WHY YOU SHOULD CONSIDER BUYING THIS BUST:

– A simply exquisite sculpture by Pedro Fernández, with the kind of Spanish folkloric air that is universally recognizable and loved.
– This bust offers a variety of textures to explore and countless painting options.
– Our signature resin quality allows you to get the figure clean and ready in almost no time, so you may invest your precious free time in what matters: painting and having fun.

Madrid, 2nd of May of 1808. The day dawned peacefully, but there was an uneasy mood in the city. Pretty soon, groups of citizens started gathering at the Royal Palace, wary of the intentions of the French troops.

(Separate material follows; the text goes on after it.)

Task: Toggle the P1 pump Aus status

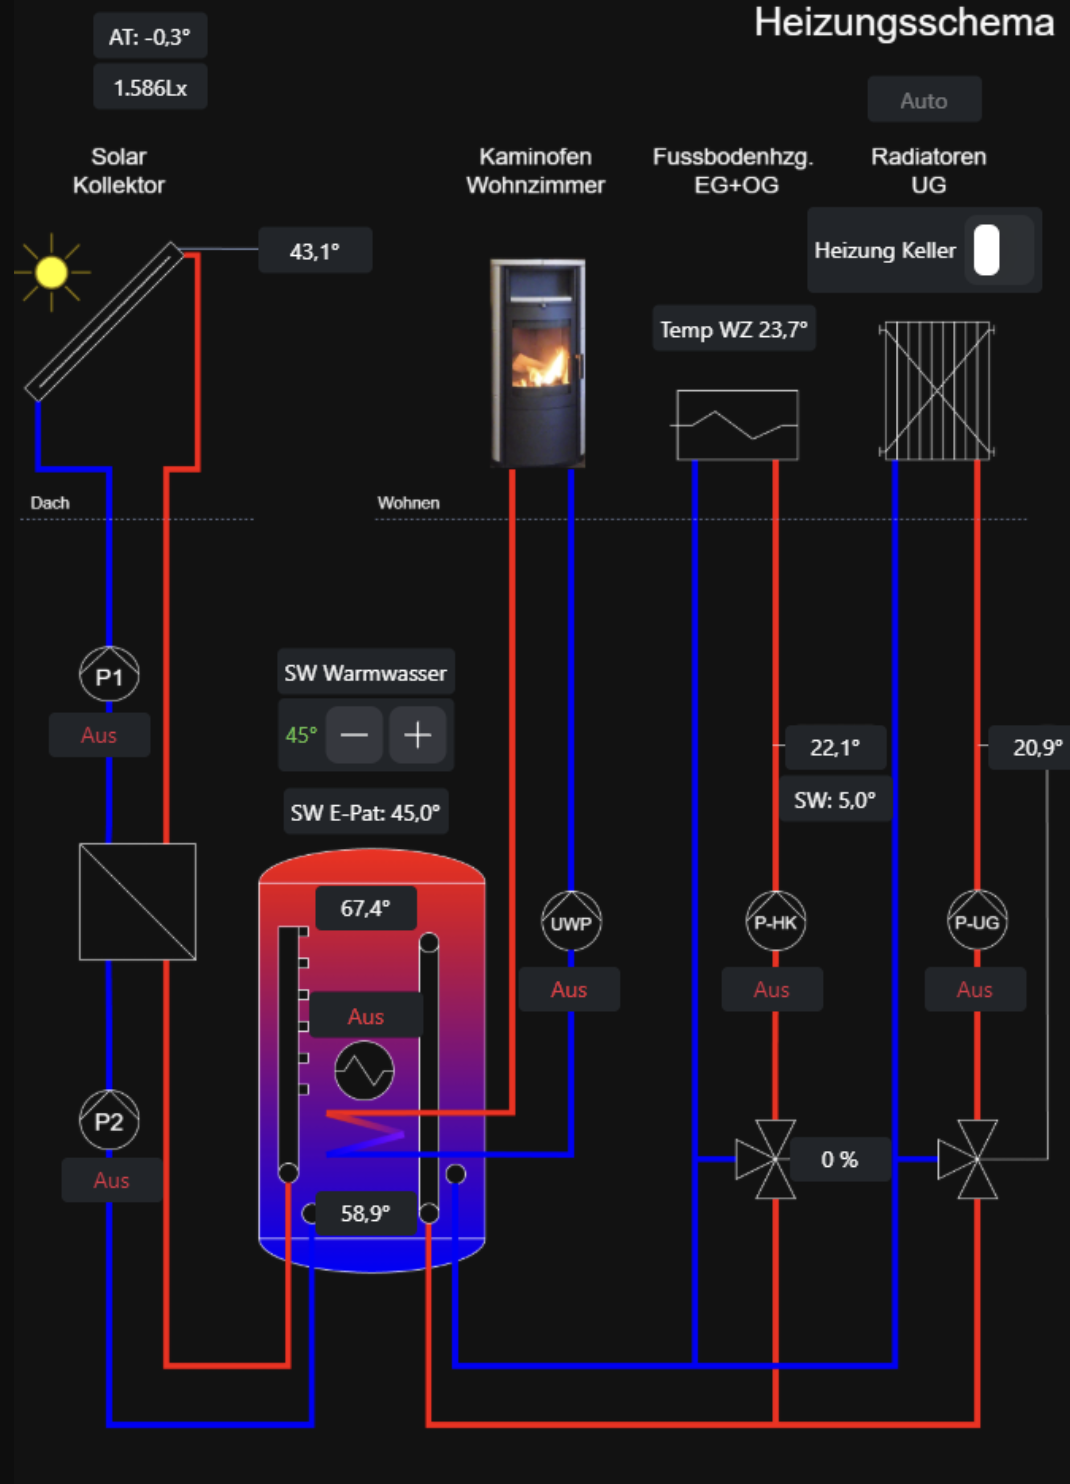Action: click(99, 735)
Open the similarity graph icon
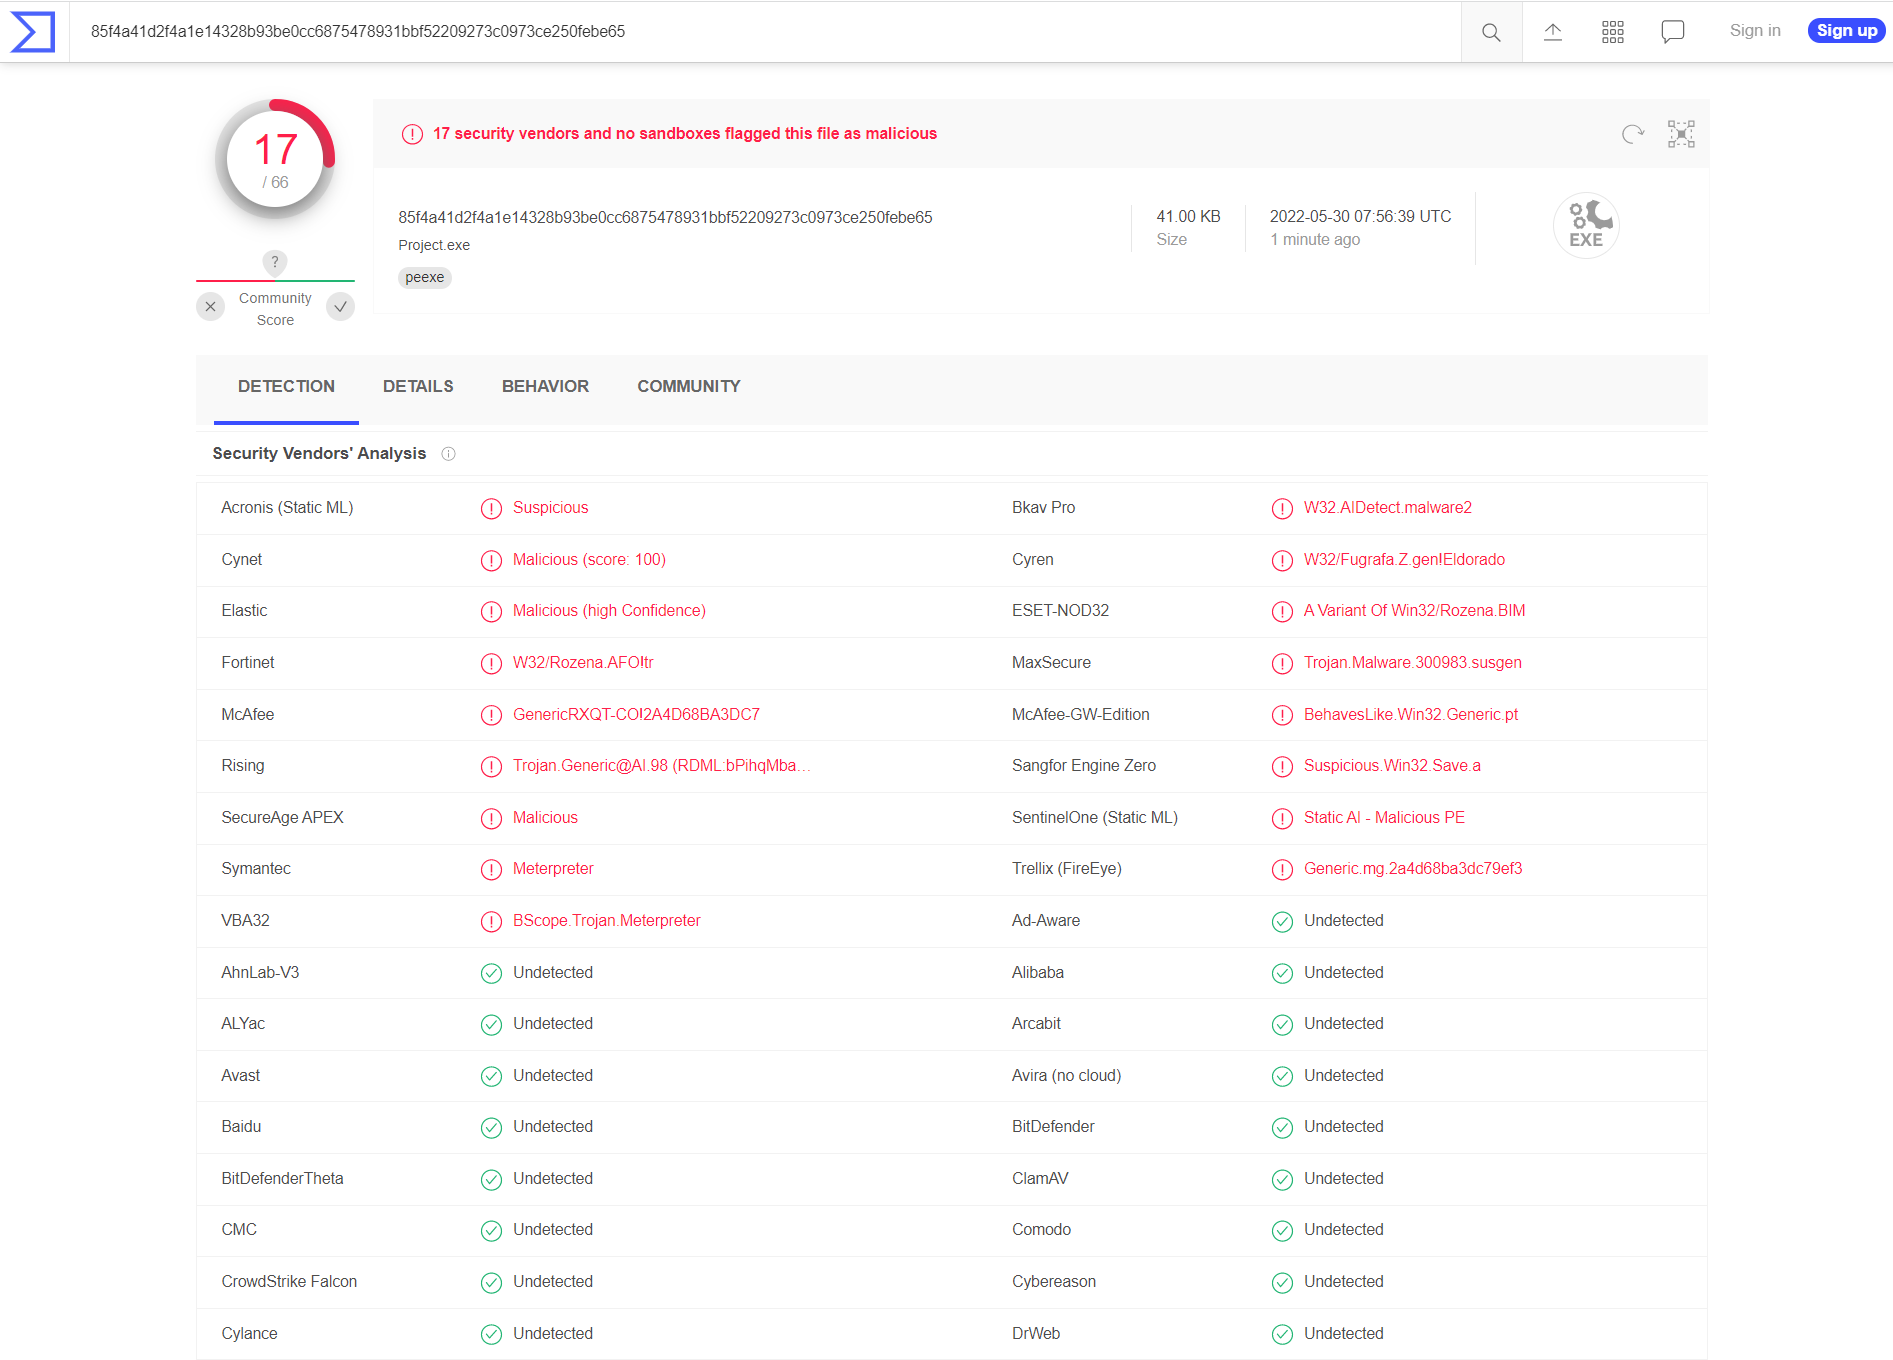This screenshot has height=1360, width=1893. click(1681, 134)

Someone cried out loud “They are taking him away!”, and that was the start of it…

The Treaty of Fontainebleau, signed in 1807, allowed the entry of the French Napoleonic Army into Spain, on its way to invade Portugal, which was a staunch ally of Great Britain. King Carlos IV had been forced to abdicate on his son, the infamous Fernando VII, and both had been recalled to France to force them to cede the Spanish crown to Napoleon’s brother, Joseph Bonaparte. In the meantime, Joachim Murat got orders to bring the remaining children of the king to France.

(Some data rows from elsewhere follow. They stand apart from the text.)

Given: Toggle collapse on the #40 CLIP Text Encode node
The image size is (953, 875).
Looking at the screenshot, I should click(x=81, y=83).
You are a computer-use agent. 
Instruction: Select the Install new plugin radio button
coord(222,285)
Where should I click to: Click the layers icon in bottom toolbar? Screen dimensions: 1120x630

Fearing that the kids would be held as hostages, and fearing in particular for the small prince Francisco de Paula, the people of Madrid revolted violently against the French Army in a spectacular episode that ignited the war in Spain and is commonly referred as “El Dos de Mayo”.

The French soldiers got confronted and assaulted by a mostly unarmed multitude of civilians, including many women, representing an ample array of classes and conditions, all united against the invaders.

Those were also the days of the “majas”, women that opposed the principles imposed by the dominant class and that have been described as “bold, friendly, honest, foul-mouthed and rogue”. Many of them were present at the revolt and some of them even died that day, fighting for their beliefs.